Если он и уловил язвительные нотки в ее словах, то ничем не выдал себя. Перекатывал карандаш в длинных пальцах и, не переставая сверлить Татьяну взглядом, помалкивал.
— Считаете, что она могла что-то видеть? — буркнул он недовольно какое-то время спустя.
— Об этом лучше было бы спросить у нее, но учитывая обстоятельства… — Татьяна обескураженно улыбнулась. — Так я могу идти?
— Подождите, — резко прикрикнул на нее следователь, когда она приподнялась было с порядком надоевшего ей стула. — Тут вот еще какое дело…
Татьяна снова плюхнулась на стул и замерла в ожидании. Что там еще у него за кролик в шляпе? Со всеми предыдущими сюрпризами она вроде как справилась, что же еще… Нужных ей вопросов он так и не задал, а самой напрашиваться на откровения было нельзя. Но тут парень наконец-то порадовал ее, проявив чудеса проницательности.
— Как вы думаете, почему эта дама спряталась от вас?
— Какая дама?
— Та самая дама! — вспылил следователь. — Которая посещала этого несчастного квартиранта!
— Может быть, она всегда так пряталась? — предположила осторожно Татьяна, возликовав в душе от того, как правильно следователь угадал направление, в котором ему надлежало двигаться.
— От остальных граждан она просто отворачивалась либо ждала в отдалении, когда территория у подъезда будет чистой, из-за вас же она буквально сиганула в тачку и сидела там до тех пор, пока вы не скрылись из виду. Как вы думаете, почему?

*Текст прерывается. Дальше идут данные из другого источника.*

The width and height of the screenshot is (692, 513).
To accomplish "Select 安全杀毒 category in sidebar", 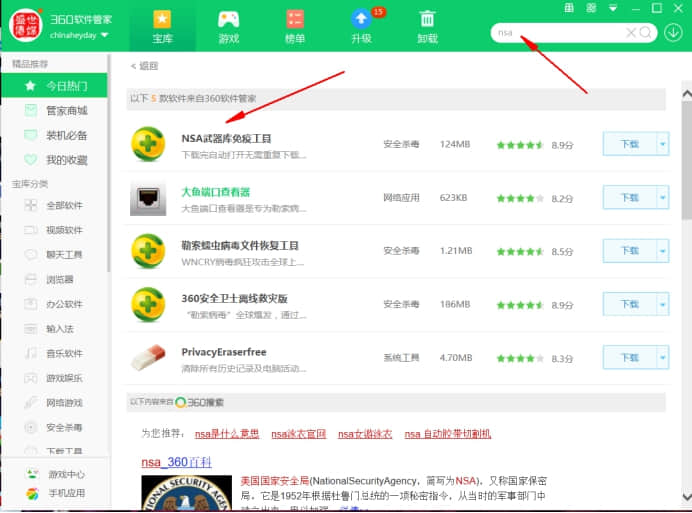I will point(64,427).
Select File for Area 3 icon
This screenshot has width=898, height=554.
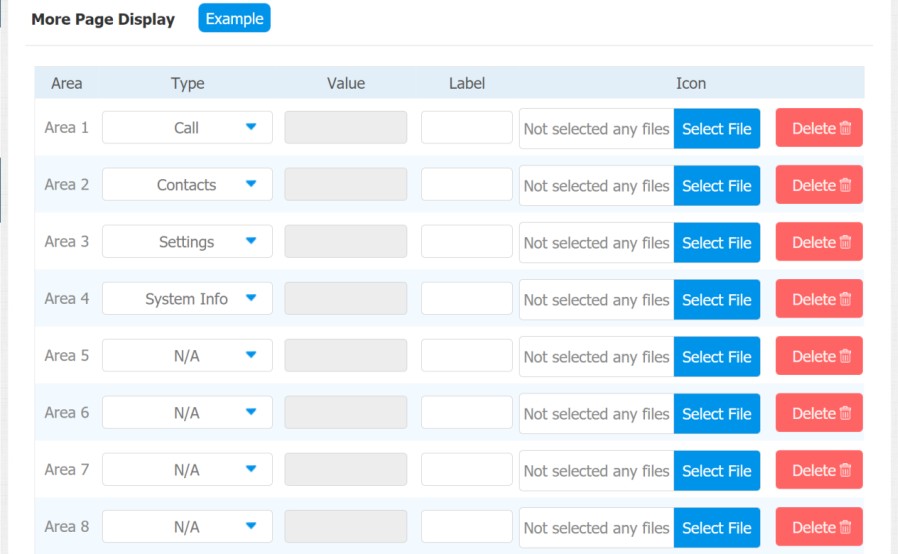click(716, 242)
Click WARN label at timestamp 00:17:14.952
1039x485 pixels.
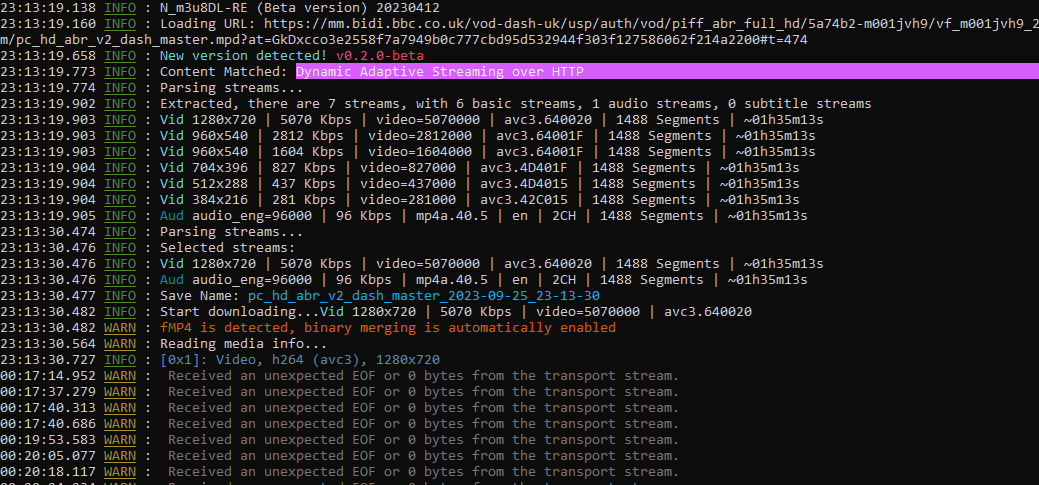(120, 376)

Он перестал теребить пальцами карандаш и принялся теперь сворачивать из бумаги для заметок крохотные кулечки. Татьяна подождала, пока кулечков станет пять — она так загадала, — и только тогда, с затяжными паузами между словами произнесла:
— Ну… правильнее всего можно было бы предположить… что… мы с ней были знакомы… Но это ведь не может служить вам…

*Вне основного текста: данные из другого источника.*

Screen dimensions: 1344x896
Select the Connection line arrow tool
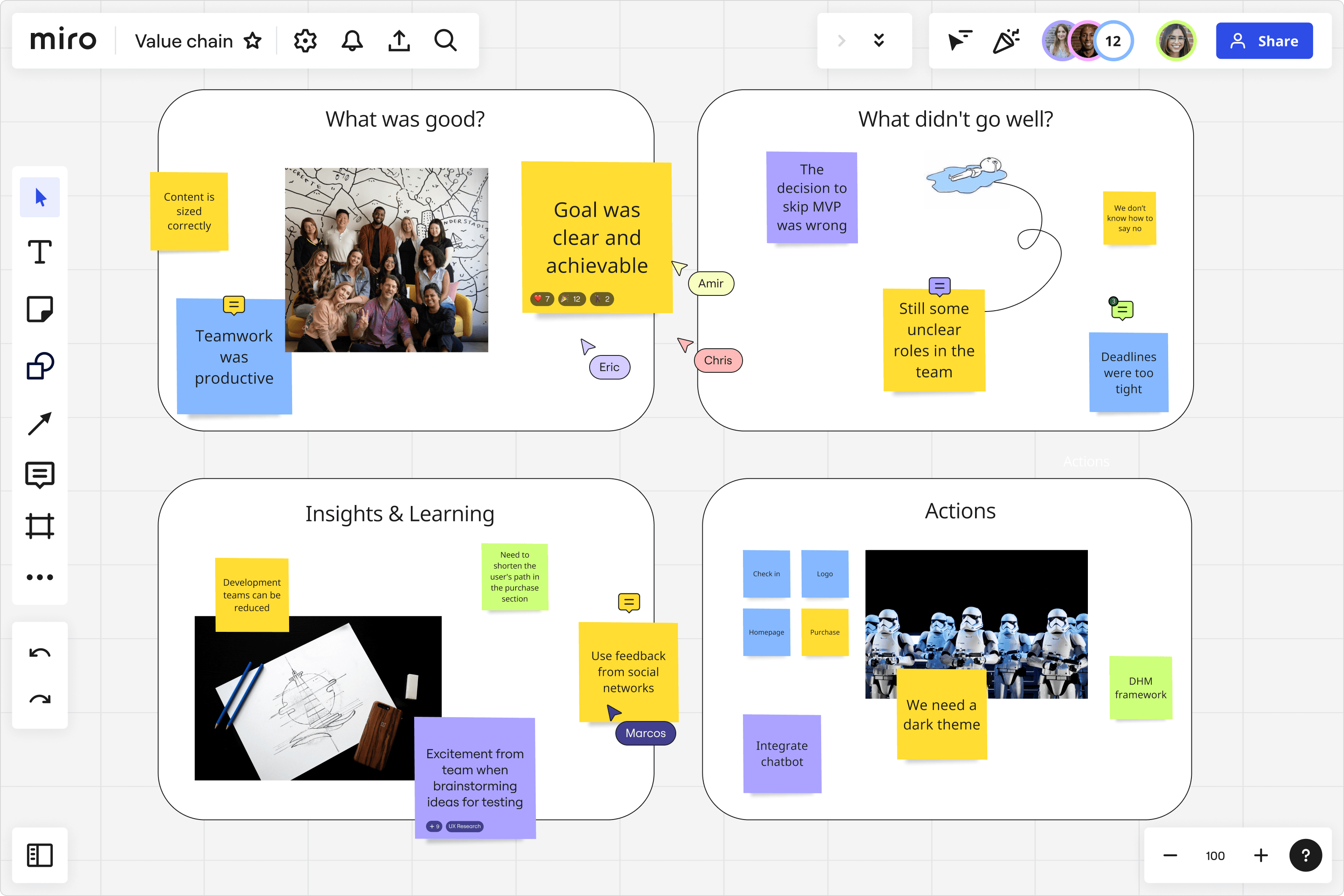[39, 423]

— Это нам решать, — опять же резко оборвал он ее, одним движением сгреб в сторону скрученные кулечки и взял в руки авторучку. — Давайте, называйте поименно всех ваших знакомых женщин, которые подходят по описанию под этот типаж.

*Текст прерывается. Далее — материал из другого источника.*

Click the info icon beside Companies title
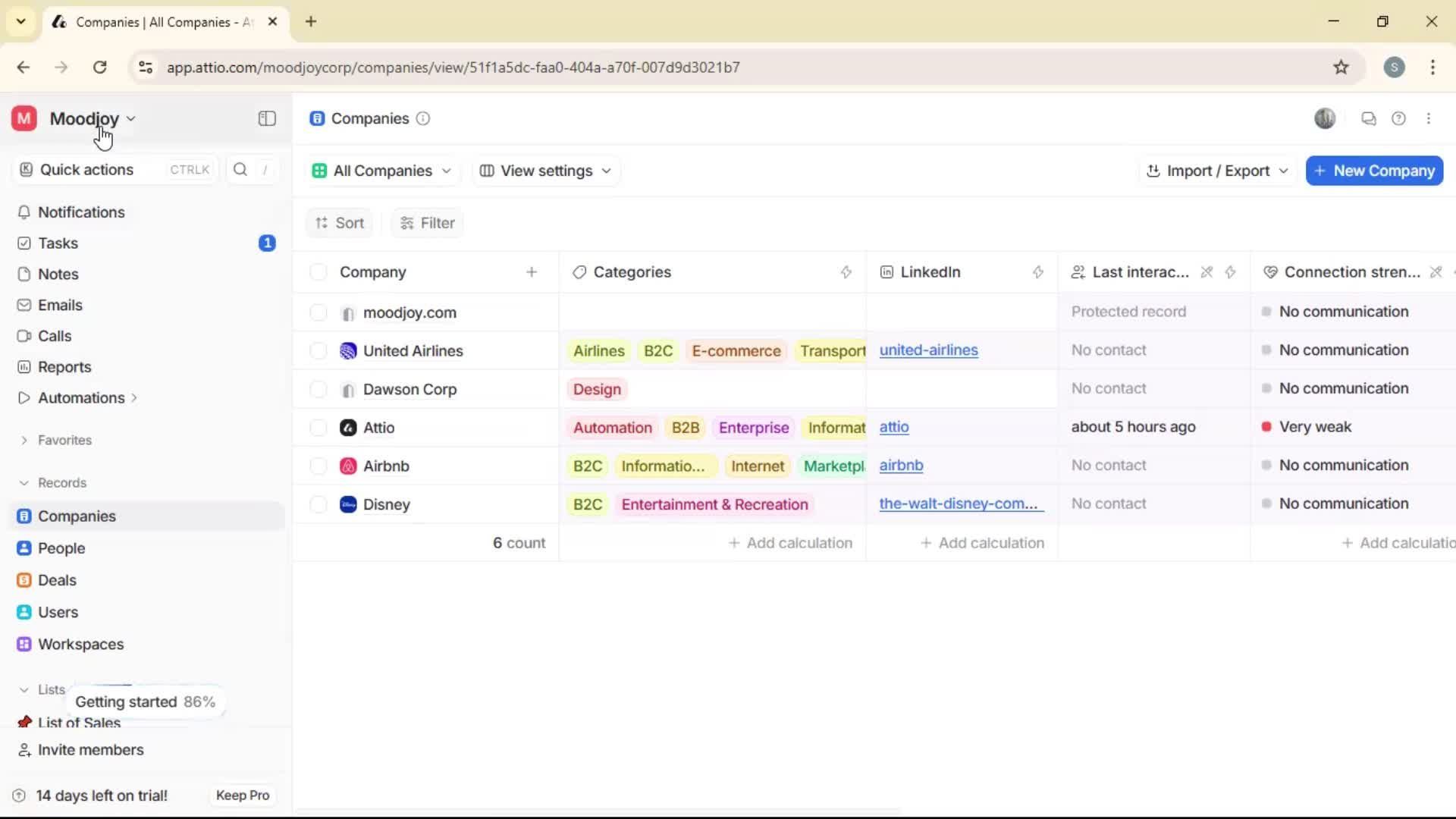 click(x=423, y=118)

— Да вы что! — вскричала Татьяна, стараясь выглядеть возмущенной. — Вы что же думаете, я буду сейчас сидеть перед вами и доносить на моих знакомых? А если я ошибусь?
— А вот это уже не ваша забота. Мы не ошибемся, будьте уверены.
— Да уж! — против воли вырвалось у Татьяны. — Вы не ошибаетесь! Засудите человека, а я окажусь виновата!
— Да за что же ее судить? — вскричал следователь и принужденно рассмеялся. — Только за то, что она влюбилась не в того человека? Так за это не судят, будьте уверены! Все, что нам от нее нужно, так это воссоздать картину того злополучного дня. Может, она столкнулась с кем-то в подъезде, или покойный был с ней предельно откровенным. Сами же понимаете, что нам важна любая информация, все равно от кого. Итак?..
Татьяна поломалась для порядка еще минуты три-четыре, то и дело всплескивая руками и сокрушаясь на предмет того, как неправедно она поступает. А потом назвала четыре фамилии. Одна из этих женщин умерла полгода назад от рака, это было Татьяне доподлинно известно. Две других — ее бывшие сокурсницы, которых она ненавидела особенно люто за вечные издевки в пору студенчества — укатили за бугор еще лет пять назад. А последняя…
— А эта, как ее там… — следователь склонился к своим каракулям, — Софья Перова, кажется… Да, именно. Она замужем?